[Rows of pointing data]

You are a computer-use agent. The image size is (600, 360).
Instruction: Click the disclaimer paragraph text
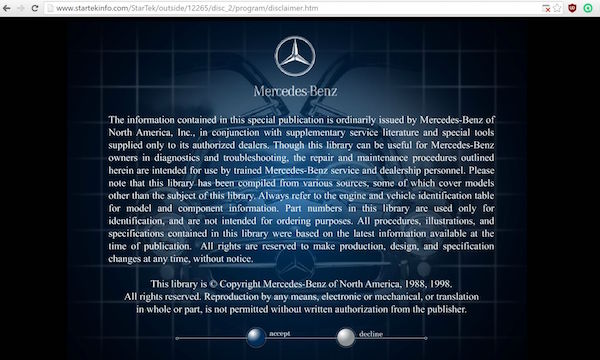pyautogui.click(x=301, y=189)
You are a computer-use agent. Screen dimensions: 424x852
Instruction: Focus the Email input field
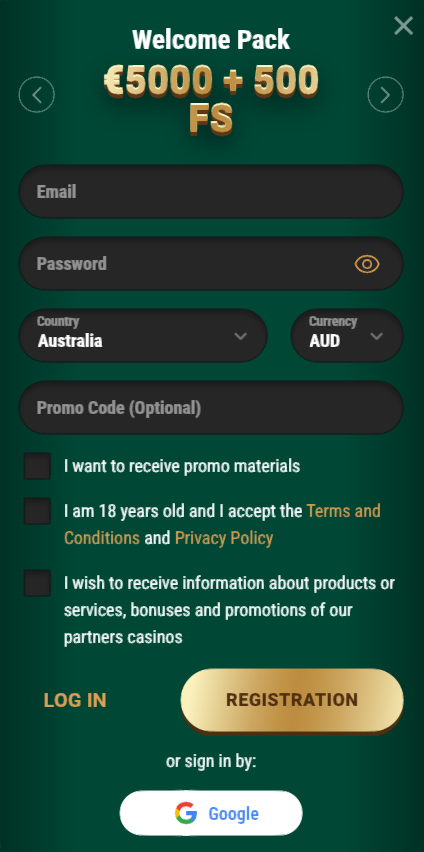click(211, 192)
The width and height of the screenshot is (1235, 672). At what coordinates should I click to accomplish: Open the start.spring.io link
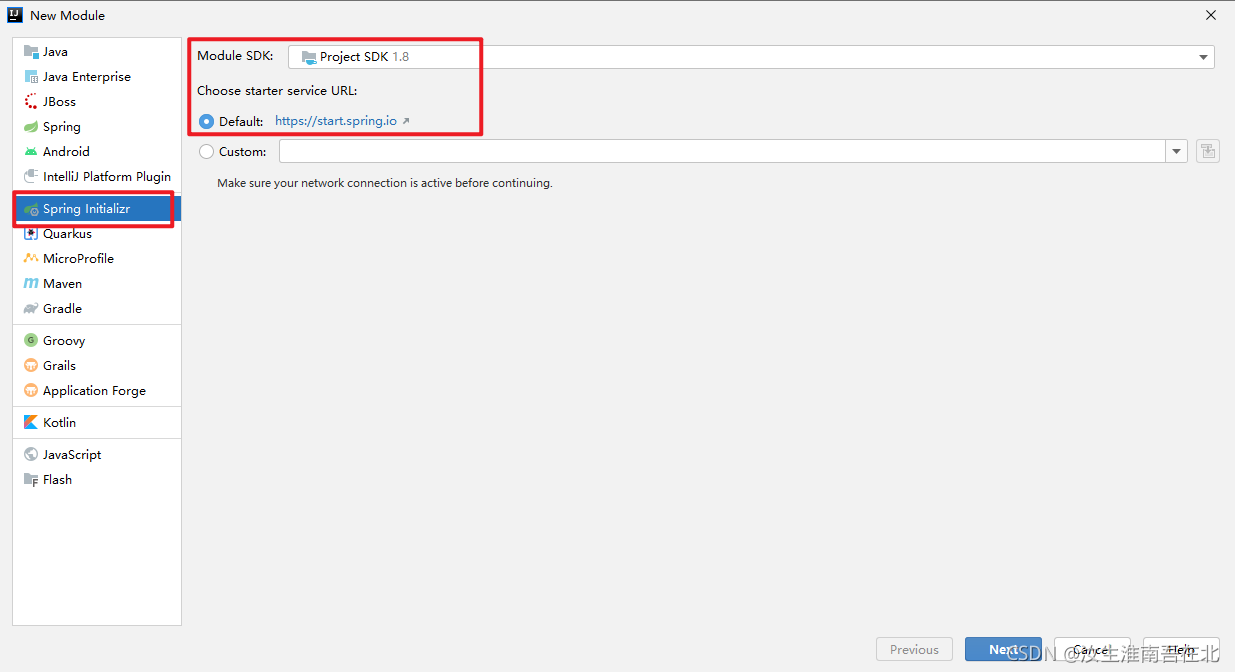336,121
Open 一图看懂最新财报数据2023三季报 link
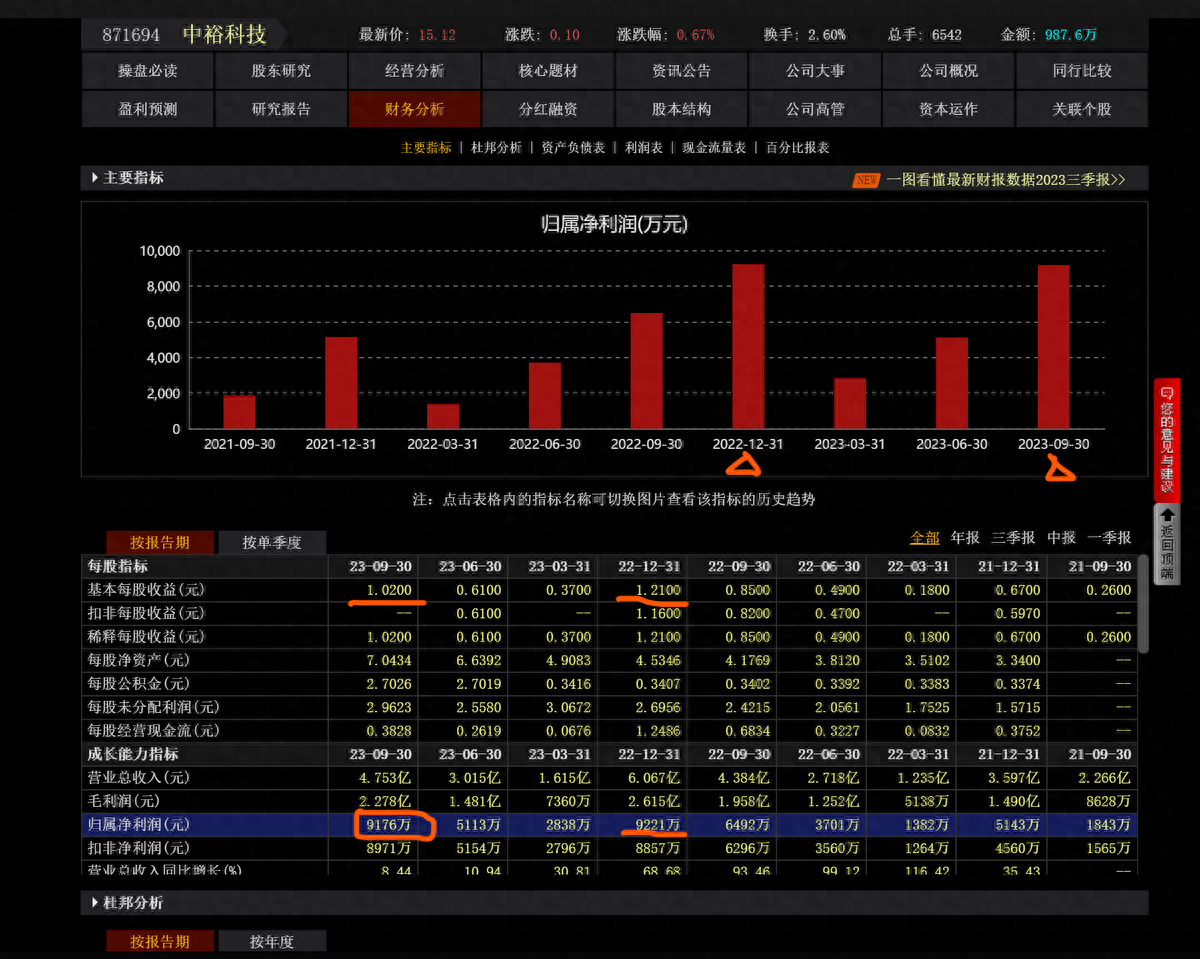 point(1005,180)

• SHORT EXERCISE:
Present each line of the records above as a row in a Markdown table with the columns Row and Line, skipping blank lines. Leave the pictures out.

• PROBLEM SOLUTION:
| Row | Line |
|---|---|
| 1 | You are a computer-use agent. The image size is (600, 360). |
| 2 | Instruction: Click the disclaimer paragraph text |
| 3 | pyautogui.click(x=301, y=189) |
| 4 | You are a computer-use agent. Screen dimensions: 424x852 |
| 5 | Instruction: Focus the Email input field |
| 6 | click(211, 192) |
| 7 | The width and height of the screenshot is (1235, 672). At what coordinates should I click to accomplish: Open the start.spring.io link |
| 8 | 336,121 |
| 9 | Open 一图看懂最新财报数据2023三季报 link |
| 10 |  point(1005,180) |